University student government members requested to add a question that would prompt more thought about how graduate and professional students are reached.

Kait Ecker

In an effort to improve Student Services Fee recipients’ inclusion of professional and graduate students, student governments have requested a question be added to the SSF application.

Professional Student Government and the Council of Graduate Students submitted the request to the Office of Student Affairs, asking that a question be added to the application to ensure graduate and professional students are considered in the design of these services for review on Tuesday, said COGS speaker Scott Petty. 

Often, graduate and professional students are not aware University services exist or that they serve them as well as undergraduate students, said Alanna Pawlowski, the president of PSG. 

The question is intended to make SSF applicants like Boynton Health, Student Legal Service, the Aurora Center for Advocacy & Education and Student Unions and Activities think about graduate and professional students and how they’re being served, Petty said. 

“This is coming from a place of wanting to make sure that the needs of students are met, that the needs of professional students and the needs of graduate students are met,” Pawlowski said. 

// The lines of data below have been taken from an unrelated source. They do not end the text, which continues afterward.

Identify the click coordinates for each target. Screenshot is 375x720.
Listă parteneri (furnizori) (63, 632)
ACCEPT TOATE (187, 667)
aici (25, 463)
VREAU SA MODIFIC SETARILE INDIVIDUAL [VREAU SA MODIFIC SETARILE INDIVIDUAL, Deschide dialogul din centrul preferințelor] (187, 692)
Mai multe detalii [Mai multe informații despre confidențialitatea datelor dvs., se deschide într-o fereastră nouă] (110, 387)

Petty and Pawlowski said they know graduate and professional students have different needs than undergraduate students.

“If you reach out successfully, but then you don’t have the services that match the needs, then it’s all for naught,” Pawlowski said.

In the feedback the SSF committee gave to the administrative units this year, the committee recommended increased outreach and education to the Aurora Center, SUA, the Student Conflict Resolution Center and University Recreation and Wellness.

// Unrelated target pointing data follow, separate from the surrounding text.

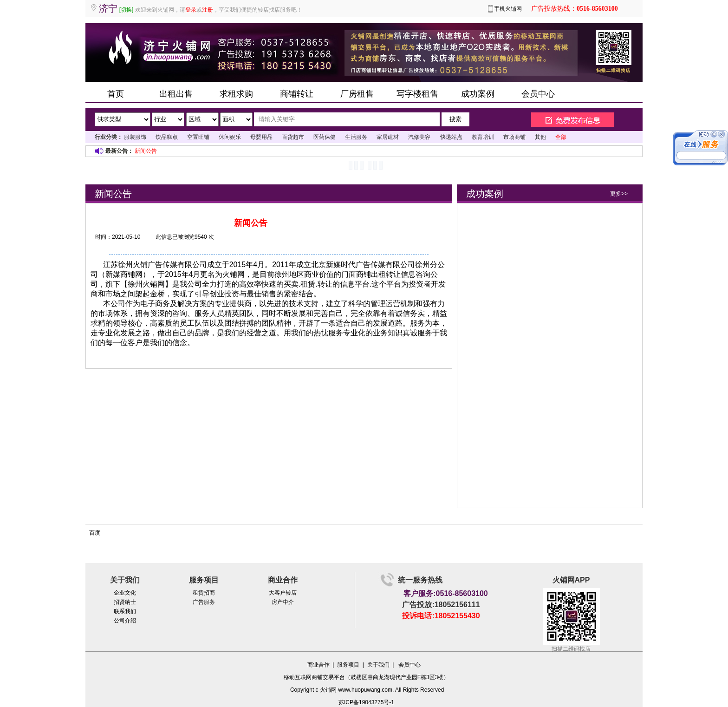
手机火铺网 (508, 9)
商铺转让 (297, 94)
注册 (208, 10)
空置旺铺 (198, 137)
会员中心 (538, 94)
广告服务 (204, 602)
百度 (95, 533)
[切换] (126, 10)
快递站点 (451, 137)
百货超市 (293, 137)
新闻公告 (146, 151)
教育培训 (483, 137)
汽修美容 (419, 137)
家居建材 (388, 137)
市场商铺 (514, 137)
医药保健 (325, 137)
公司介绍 (125, 621)
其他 (540, 137)
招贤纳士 (125, 602)
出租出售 (176, 94)
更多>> (619, 194)
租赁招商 (204, 593)
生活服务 (356, 137)
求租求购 (236, 94)
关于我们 (378, 665)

Adura Lasode, chair of the committee, said the question would be beneficial if added to the application, but it would also create the need for additional questions about every other subgroup on campus.

“I really believe that information is power,” Lasode said. “And the more you hear about something, the more you think about it. So I think that is a first step is ensuring the information is going into the channels that reach the students.”

While undergraduate students hear of these services in orientation or in large lecture courses, graduate and professional students don’t go through those same types of experiences, said Tommy Keller, the incoming president of COGS.

However, Pawlowski said it shouldn’t be up to the different schools and departments to do all of the outreach.

If the request for an additional question on the SSF application is denied, Petty said he will still be pursuing further action on the issue.

“Something to keep in mind where our ask, and the work around this, is coming from, is that graduate and professional students do make up a sizeable portion of the total student body — about one-third,” Pawlowski said.